Hoop expected to see the surviving alien at any moment, leaping toward them from a recessed doorway, appearing around a closed corner, dropping from above when they passed beneath domed junctions. He kept the spray gun primed and aimed forward—it was much easier to manage than a charge thumper. There was no telling how effective the acid might be, but the thumpers were inaccurate as weapons if the target was more than a few yards away, and the plasma torches were probably more dangerous to them than the creature.

They’d seen that on the Delilah.

Hoop’s finger stroked the trigger. I should be wearing breathing apparatus, he thought. Goggles. A face mask. If any of the hydrofluoric acid splashed back at him, or even misted in the air and drifted across his skin, he’d be burnt to a crisp. His clothes, skin, flesh, bones, would melt away beneath the acid’s ultra-corrosive attack.

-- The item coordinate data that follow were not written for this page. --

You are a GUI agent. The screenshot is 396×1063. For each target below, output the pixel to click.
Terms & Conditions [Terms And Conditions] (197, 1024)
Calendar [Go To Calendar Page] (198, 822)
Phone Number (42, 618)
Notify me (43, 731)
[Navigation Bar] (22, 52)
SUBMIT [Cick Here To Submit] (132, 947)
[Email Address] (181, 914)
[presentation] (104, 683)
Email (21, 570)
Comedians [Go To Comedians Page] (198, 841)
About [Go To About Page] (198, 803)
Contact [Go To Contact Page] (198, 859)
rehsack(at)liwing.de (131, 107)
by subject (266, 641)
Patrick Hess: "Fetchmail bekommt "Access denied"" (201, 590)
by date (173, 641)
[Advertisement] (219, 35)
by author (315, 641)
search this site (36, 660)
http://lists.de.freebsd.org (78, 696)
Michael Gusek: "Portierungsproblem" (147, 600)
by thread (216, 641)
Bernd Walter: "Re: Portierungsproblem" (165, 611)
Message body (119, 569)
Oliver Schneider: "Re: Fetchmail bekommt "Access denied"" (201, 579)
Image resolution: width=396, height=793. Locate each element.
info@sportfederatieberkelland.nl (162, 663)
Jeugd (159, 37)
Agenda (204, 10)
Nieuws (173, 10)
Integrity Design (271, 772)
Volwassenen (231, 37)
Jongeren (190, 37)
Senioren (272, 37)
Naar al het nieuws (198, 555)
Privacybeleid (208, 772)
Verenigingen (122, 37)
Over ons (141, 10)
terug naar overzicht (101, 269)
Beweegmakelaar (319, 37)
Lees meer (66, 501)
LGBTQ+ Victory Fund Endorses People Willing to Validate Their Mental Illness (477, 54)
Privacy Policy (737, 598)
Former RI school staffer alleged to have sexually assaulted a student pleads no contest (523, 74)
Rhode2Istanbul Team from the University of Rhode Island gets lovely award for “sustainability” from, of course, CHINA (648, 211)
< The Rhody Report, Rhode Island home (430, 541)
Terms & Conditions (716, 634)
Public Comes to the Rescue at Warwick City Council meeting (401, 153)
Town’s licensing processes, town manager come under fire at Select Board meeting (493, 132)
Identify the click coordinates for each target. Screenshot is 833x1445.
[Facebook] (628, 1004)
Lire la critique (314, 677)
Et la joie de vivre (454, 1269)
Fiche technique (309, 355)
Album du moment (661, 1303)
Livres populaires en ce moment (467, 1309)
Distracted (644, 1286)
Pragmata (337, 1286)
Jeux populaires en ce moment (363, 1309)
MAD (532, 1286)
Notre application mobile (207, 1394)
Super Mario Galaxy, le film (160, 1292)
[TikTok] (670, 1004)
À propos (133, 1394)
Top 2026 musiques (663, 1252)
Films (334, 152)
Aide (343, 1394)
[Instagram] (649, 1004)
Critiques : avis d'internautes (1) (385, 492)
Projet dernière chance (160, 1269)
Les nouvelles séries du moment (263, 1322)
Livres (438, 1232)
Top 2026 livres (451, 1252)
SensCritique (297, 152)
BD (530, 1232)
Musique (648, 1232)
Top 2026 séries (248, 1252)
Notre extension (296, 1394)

Stupid of him. Stupid! To think that they could take on the creature with a form of its own weapon. His mind raced with alternatives.

He should switch back to the thumper.

He should have Baxter take lead with the plasma torch.

They should stop and think things through.

Hoop exhaled hard, tensed his jaw. Just fucking get on with it, he thought. No more dicking around! This is it.

Descending the wide staircase into the docking level, they paused beside a row of three doors marked with bright yellow “Emergency” symbols. Baxter opened the first door and took out three vacuum-packed bags.

“Suits?” Ripley asked.

“Yeah, everything’s in there,” Baxter replied. “Suit, foldable helmet, compressed air tank, tether cable.” He looked around at the rest. “Everyone suit up.”

They took turns opening the bags and pulling themselves into the silver space suits. It was like being wrapped in thin crinkly plastic, with stiff sealing rings where the parts fit together. Fabric belts slipped through loops and kept the material from flapping too loosely. The helmets were similarly flexible, with comm units sewn into the fabric. The suits were designed for emergency use only, placed close to the docking bays in case of a catastrophic decompression. The air tanks would last for maybe an hour, the suits themselves intended purely to enable the user to get to the nearest safe place.

When they were all ready, they moved on.

Reaching the corridor outside Bay Three without incident, Hoop looked around at everyone else. They seemed more pumped up than they had before, more confident. But they couldn’t let confidence get the better of them.

“Baxter, Sneddon, that way.” He pointed past the closed doors and toward Bay Four, where Ripley’s shuttle was docked. “Close the doors in Bay Four, make sure as hell they’re secure, and keep watch. Kasyanov, Lachance, back the way we came. Close the corridor blast doors. Ripley, with me. Let’s hustle.”

When the others moved off he shrugged the tool bag from his shoulder and held the spray gun out to Ripley. “Just hold it for me.”

She took the acid gun from him, one eyebrow raised.

“Too dangerous for me to actually use, eh?”

“Ripley—”

“Show me. I can handle myself.”

Hoop sighed, then smiled.

“Okay, you prime it here, wait until this light is showing red. Aim. Squeeze the trigger. It’ll fire compressed jets in short pulses.”

“Shouldn’t we be wearing proper safety gear?”

“Definitely.” He turned away, knelt, and opened the tool bag. “I won’t need long,” he said. The space suit made normal movements a little more awkward, but he took a heavy portable drill out of the bag, fitted it with a narrow drill bit, and then propped it against one of the door panels.

Beyond, in the vestibule to Bay Three, lay the vacuum of space.

“You sure that door will hold?” Ripley asked. “Once you get through, and we start decompressing—”

“No!” he snapped. “No, I’m not sure. But what else do you suggest?”

Ripley didn’t answer. But she nodded once.